Designs on the Future

(February 21, 2019)

It would be hard to find someone more prepared for a job than Silvia Perea. An architect by training — she earned a Ph.D. from the Polytechnic University of Madrid — she has spent the past 11 years as a curator of exhibitions around the world. Before that she was a university professor and edited architectural magazines. Today she is the new curator of UC Santa Barbara’s Art, Design & Architecture Museum, which holds the largest collection of architectural drawings in North America.

Perea comes to the museum eager to showcase its strengths and to seek new ways to bring its collection to a wide audience. The Current caught up with Perea to ask about the museum and her plans for the future of the collection.

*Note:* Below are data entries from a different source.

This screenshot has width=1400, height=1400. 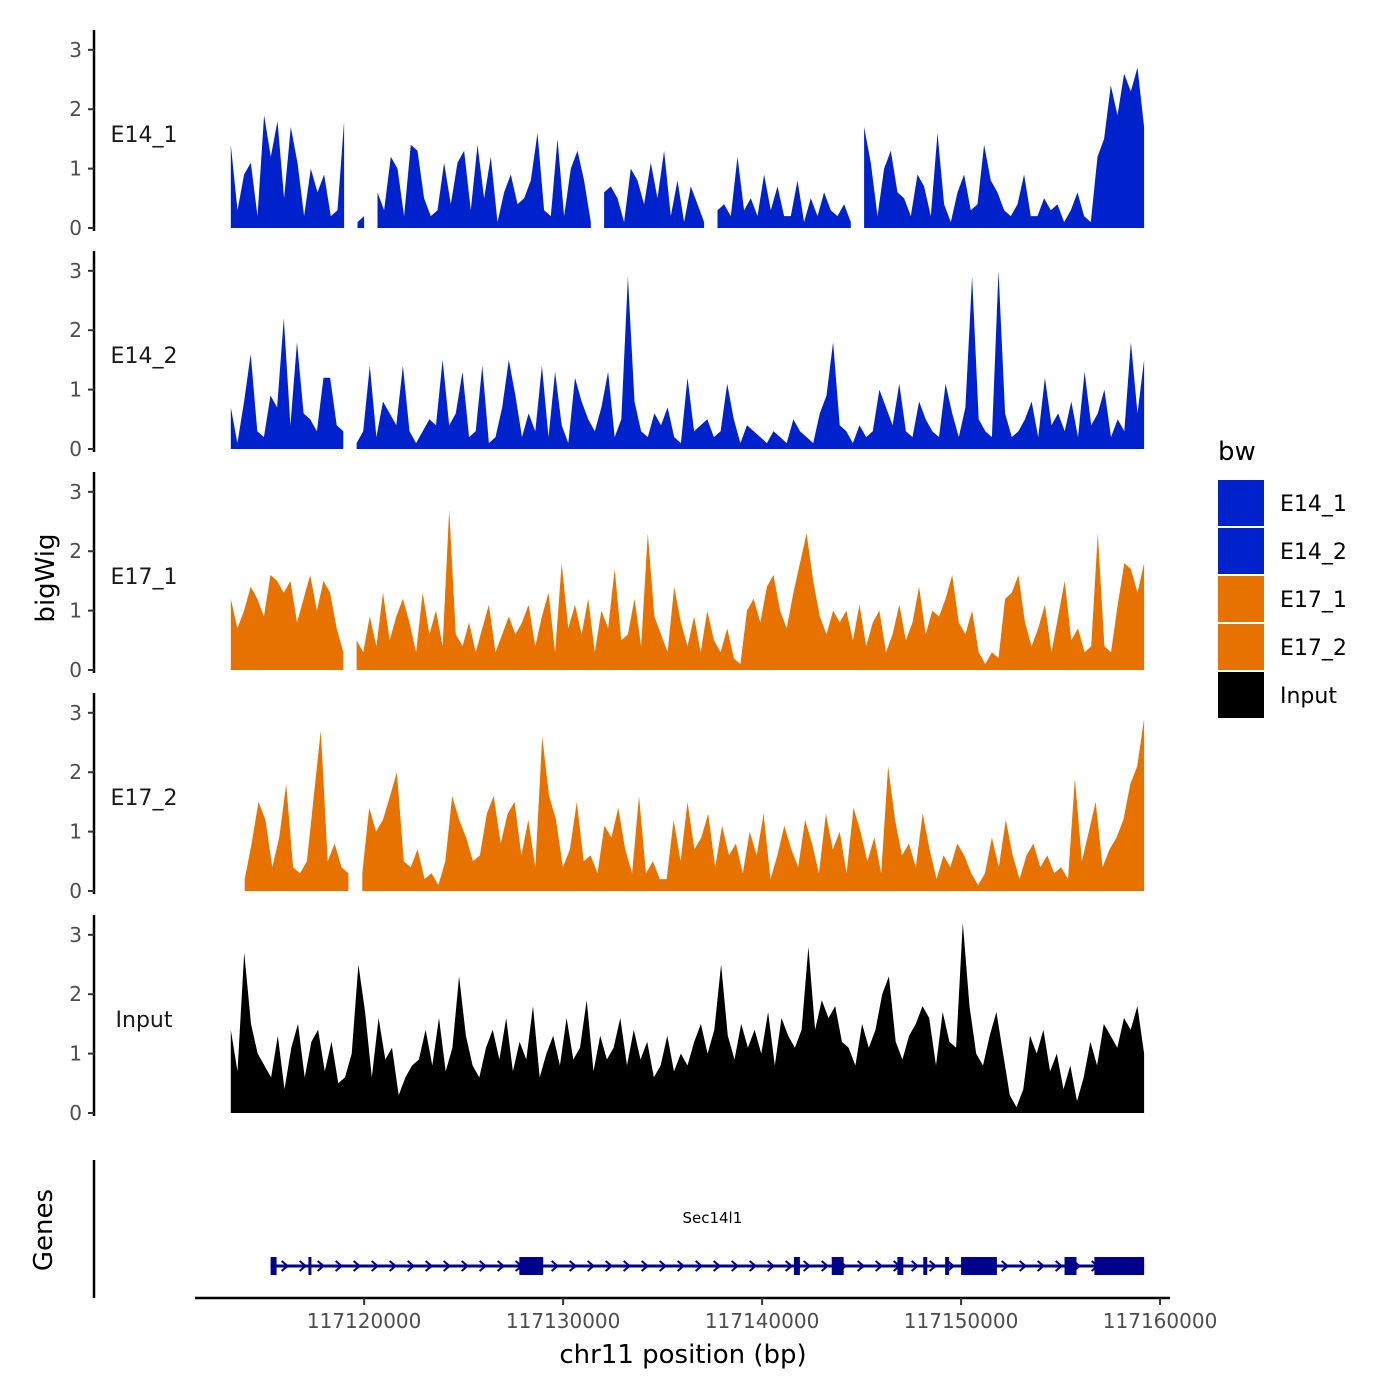 I want to click on legend-item-E14_2: E14_2, so click(x=1282, y=551).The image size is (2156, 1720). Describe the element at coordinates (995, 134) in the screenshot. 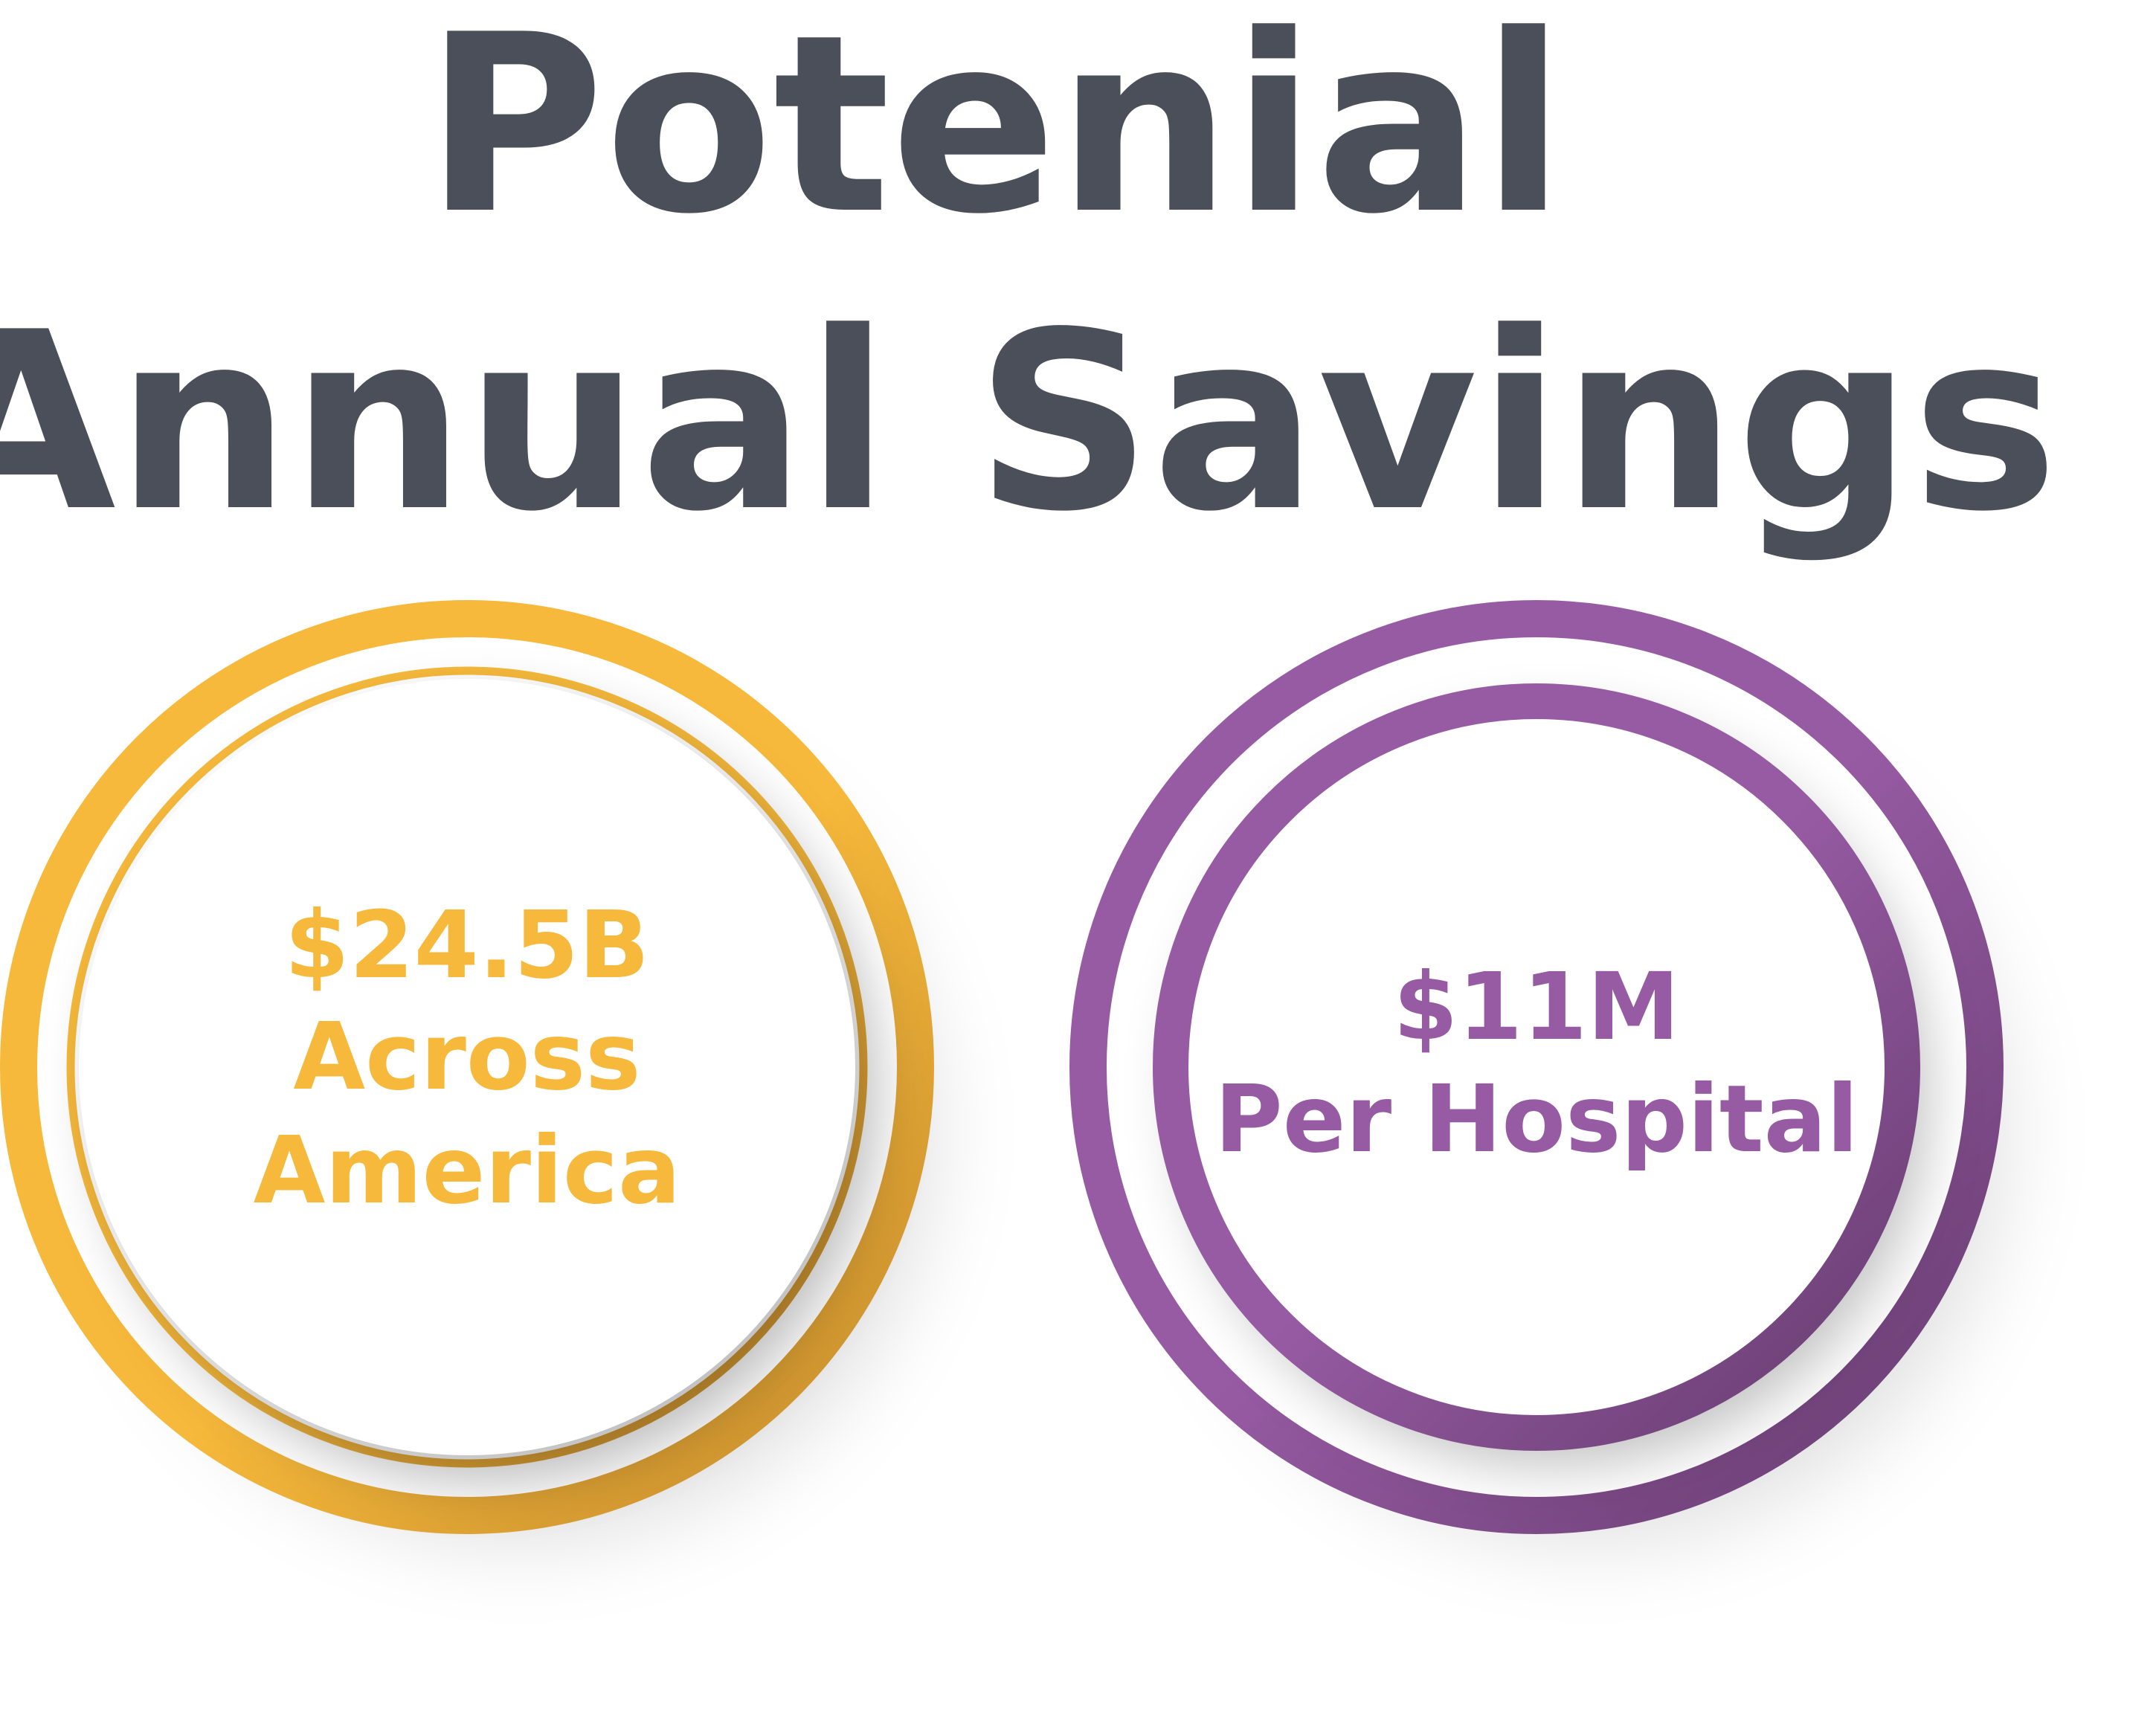

I see `title-line-1: Potenial` at that location.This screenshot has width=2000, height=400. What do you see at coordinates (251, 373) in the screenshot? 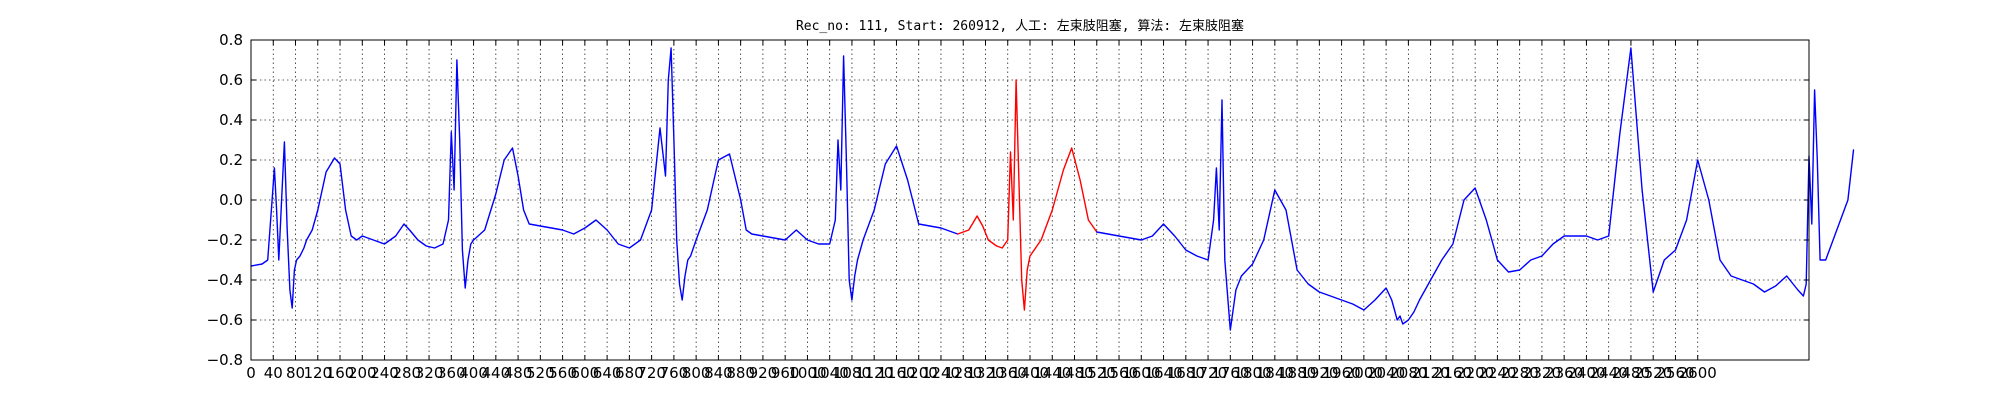
I see `x-tick-label: 0` at bounding box center [251, 373].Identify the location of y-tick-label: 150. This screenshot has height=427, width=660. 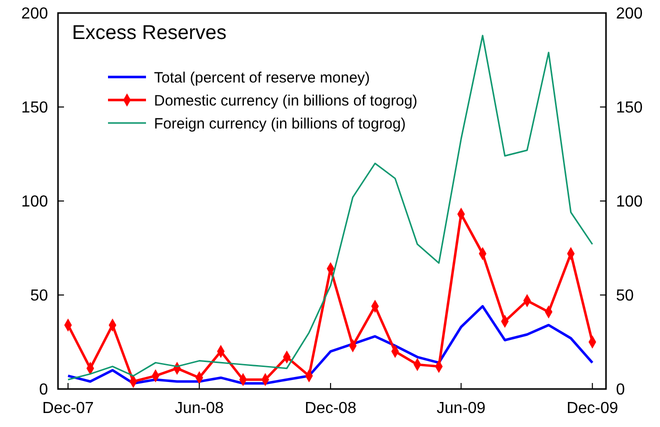
(34, 108).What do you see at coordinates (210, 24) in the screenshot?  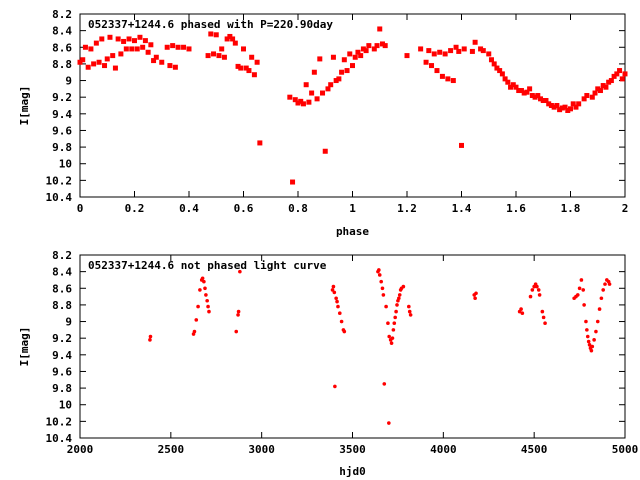 I see `plot-title: 052337+1244.6 phased with P=220.90day` at bounding box center [210, 24].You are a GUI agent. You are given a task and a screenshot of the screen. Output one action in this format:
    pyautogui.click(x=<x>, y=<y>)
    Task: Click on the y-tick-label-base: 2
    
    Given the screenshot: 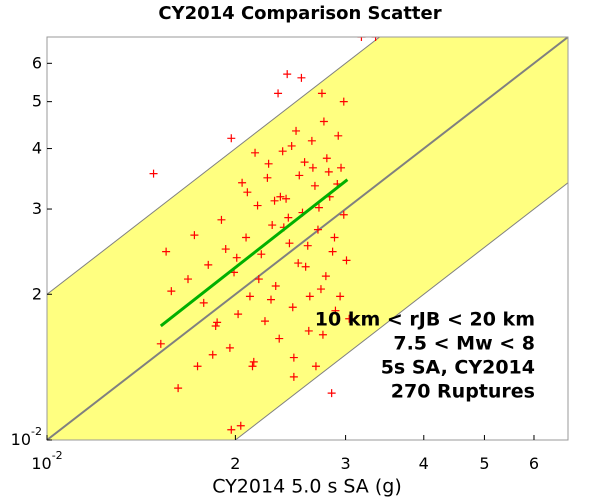 What is the action you would take?
    pyautogui.click(x=37, y=294)
    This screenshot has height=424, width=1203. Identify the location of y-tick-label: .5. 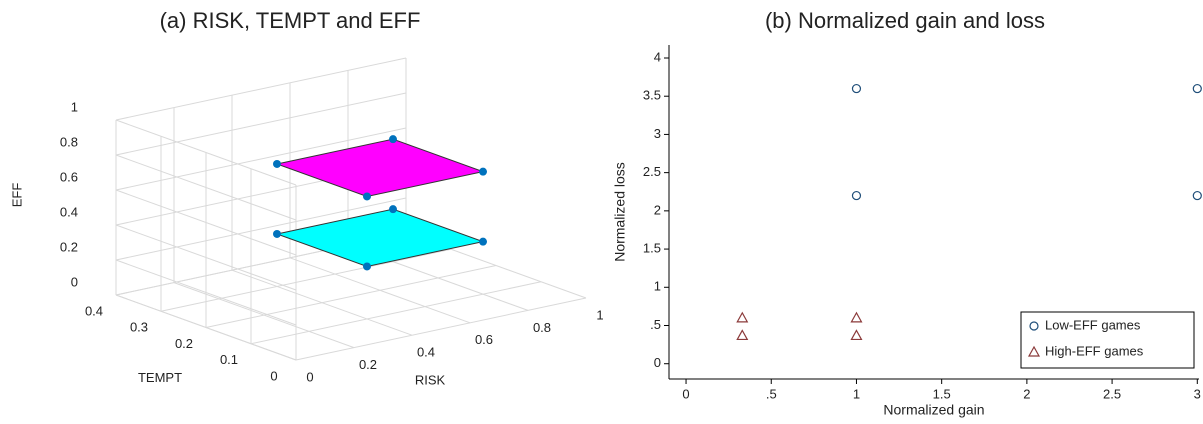
(656, 324).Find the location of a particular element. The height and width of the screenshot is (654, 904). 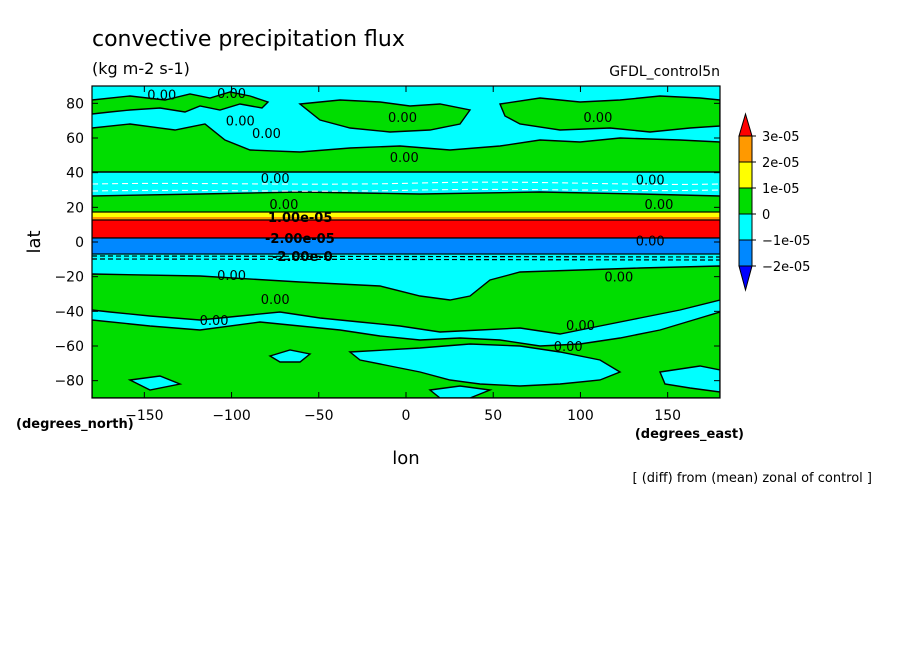

colorbar-label: 0 is located at coordinates (766, 216).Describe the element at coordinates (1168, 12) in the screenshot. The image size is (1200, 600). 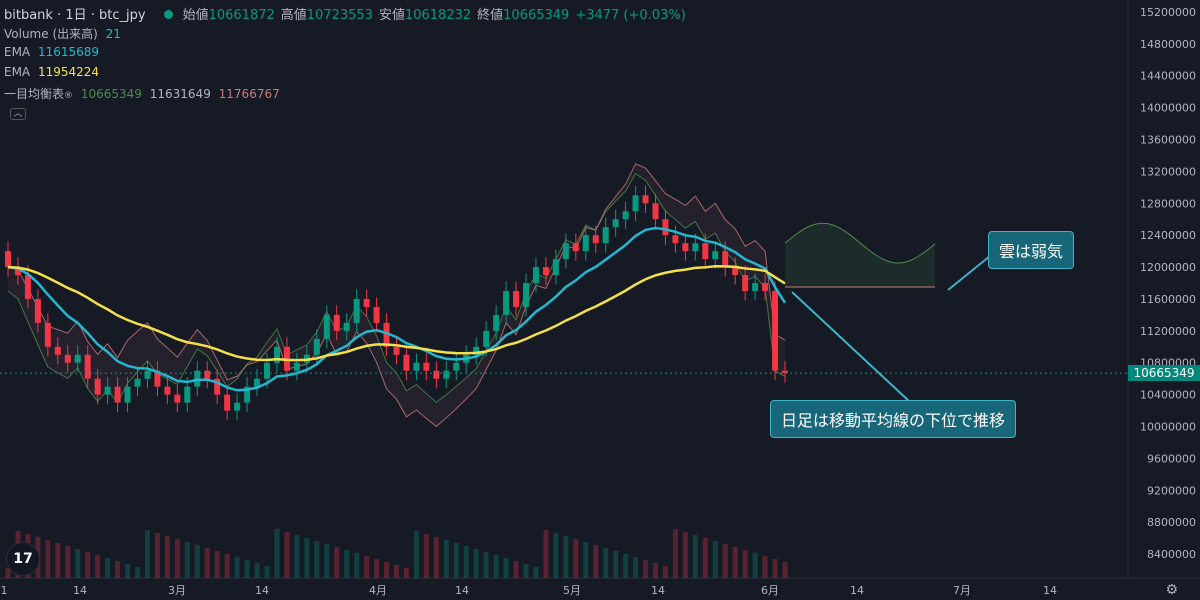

Last October, the AD&A Museum was awarded a competitive National Endowment for the Humanities Grant for Infrastructure and Capacity Building. The grant will partly fund the relocation of our collection to a new storage facility off-campus. This is a major project which entails not only adapting the organization of the collection to a new space, but also addressing functionality, conservation and security measures. Our challenge is to organize the collection in such a way that is easily accessible and still leaves enough room for future growth. It is a collective endeavor which involves everyone at the AD&A and representatives of the UCSB’s College of Letters and Sciences, under which the museum operates — leadership, administrators, development officers, professors, collection managers, designers, curators — and even includes members and donors.